The narrator, while staying at a dâk-bungalow in Katmal, India,

hears someone in the next room playing billiards. He assumes that it is

a group of doolie-bearers who've just arrived. The next morning he

complains, only to learn that there were no coolies in the dâk-bungalow

the night before. The owner then tells him that ten years ago it was a

billiard-hall. An engineer who'd been fond of the billiard hall had died

somewhere far from it and they suspected that it was his ghost that

occasionally came to visit it.

The Strange Ride of Morrowbie Jukes

One

evening Morrowbie Jukes, an Englishman, is feeling a bit feverish and

the barking of the dogs outside his tent is upsetting him. So he mounts

his horse in order to pursue them. The horse bolts and they eventually

fall into a sandy ravine on the edge of a river. He awakens the next

morning to find himself in a village of the living dead, where people

who appear to have died of, for instance, cholera, but who revived when

their bodies were about to be burned, are imprisoned. He quickly learns

that it is impossible to climb out because of the sandy slope. And the

river is doubly treacherous with quicksand and a rifleman who will try

to pick them off. He recognizes one man there, a Brahmin named Gunga Dass. Gunga has become ruthless, but he does feed Jukes with dead crow.

Eventually Jukes discovered that another Englishman had been there and

died. On his corpse Jukes finds a note explaining how to safely get

through the quicksand. After Jukes explains it to Gunga, Gunga confesses

to murdering the Englishman for fear of being left behind. They plan

their escape for that evening, when the rifleman will be unable to see

them in the dark. When the time to escape arrives, Gunga knocks Jukes

unconscious and escapes alone. When Jukes awakes he is found by the boy

who kept his dogs and is helped to escape by means of a rope.

The Man Who Would Be King

The narrator, a journalist, meets two colorful characters, Daniel Dravot and Peachey Carnahan, while on a train. Later they seek him out at his printing press in Lahore, for books or maps of Kafiristan.

He then plays witness to their vow to each other to become kings of

Kafiristan, a venture which he sees as ill-advised. Two years later

Peachey returns and informs the narrator that they indeed reached

Kafiristan. While there, were seen as gods and eventually Daniel is made

king. They taught the Kafiristanis how to use rifles and military

tactics. Eventually Dravot decides to take a Kafiristani woman to wife.

In her terror she bites him.
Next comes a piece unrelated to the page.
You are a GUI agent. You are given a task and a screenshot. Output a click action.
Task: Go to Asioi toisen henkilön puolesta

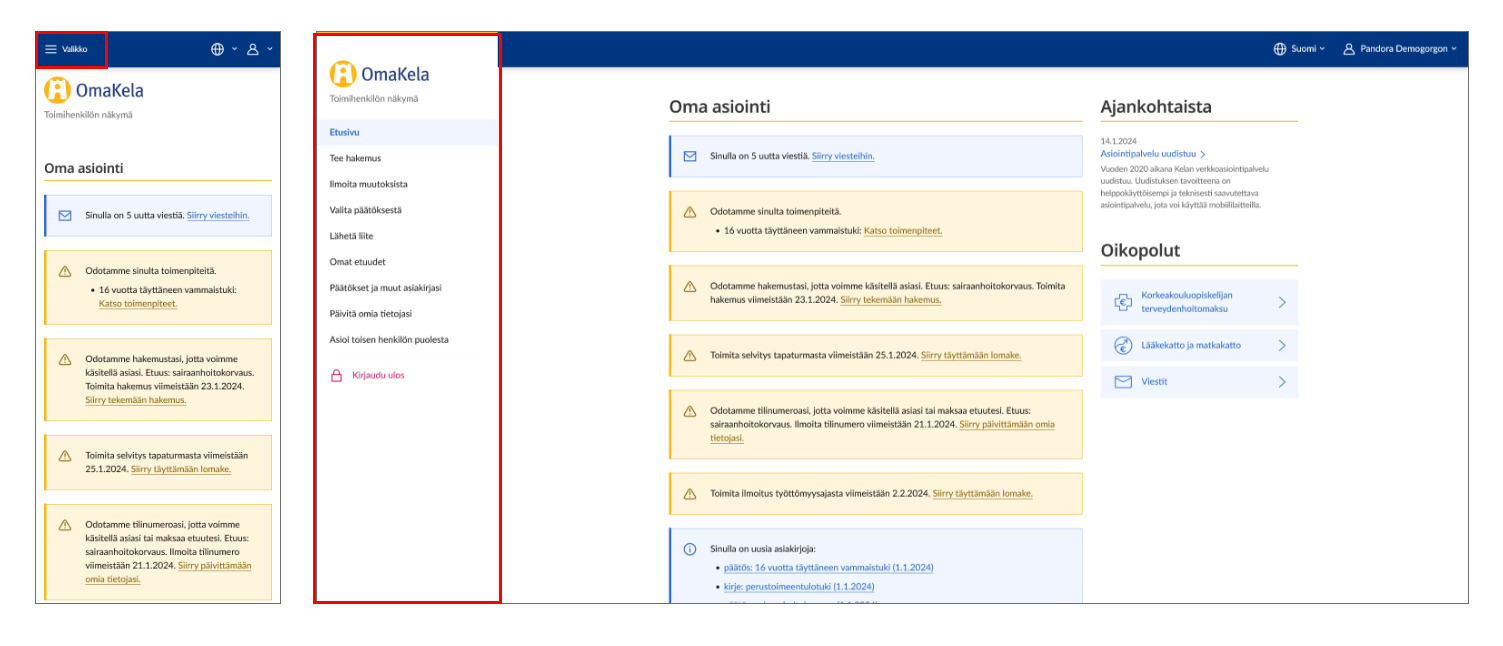click(x=389, y=340)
Upon seeing him bleed, the priests declare

him not to be a god and the Kafiristanis immediately seek their deaths.

One clan chief, whom they call "Billy Fish" helps them to escape but

eventually they are caught and Daniel is thrown into a gorge to his

death. They crucified Peachey but then let him go when he survived. The

narrator puts Peachey in an asylum where he dies soon thereafter.

Joseph Rudyard Kipling (30 December 1865 – 18 January 1936) was an English journalist, short-story writer, poet, and novelist.

Kipling's works of fiction include The Jungle Book (1894), Kim (1901), and many short stories, including "The Man Who Would Be King" (1888). His poems include "Mandalay" (1890), "Gunga Din" (1890), "The Gods of the Copybook Headings" (1919), "The White Man's Burden" (1899), and "If—" (1910). He is regarded as a major innovator in the art of the short story; his children's books are classics of children's literature, and one

critic described his work as exhibiting "a versatile and luminous

narrative gift".

Kipling was one of the most popular writers in the United Kingdom, in

both prose and verse, in the late 19th and early 20th centuries. Henry James

said: "Kipling strikes me personally as the most complete man of

genius, as distinct from fine intelligence, that I have ever known."In 1907, at the age of 42, he was awarded the Nobel Prize in Literature, making him the first English-language writer to receive the prize and its youngest recipient to date. He was also sounded out for the British Poet Laureateship and on several occasions for a knighthood, both of which he declined.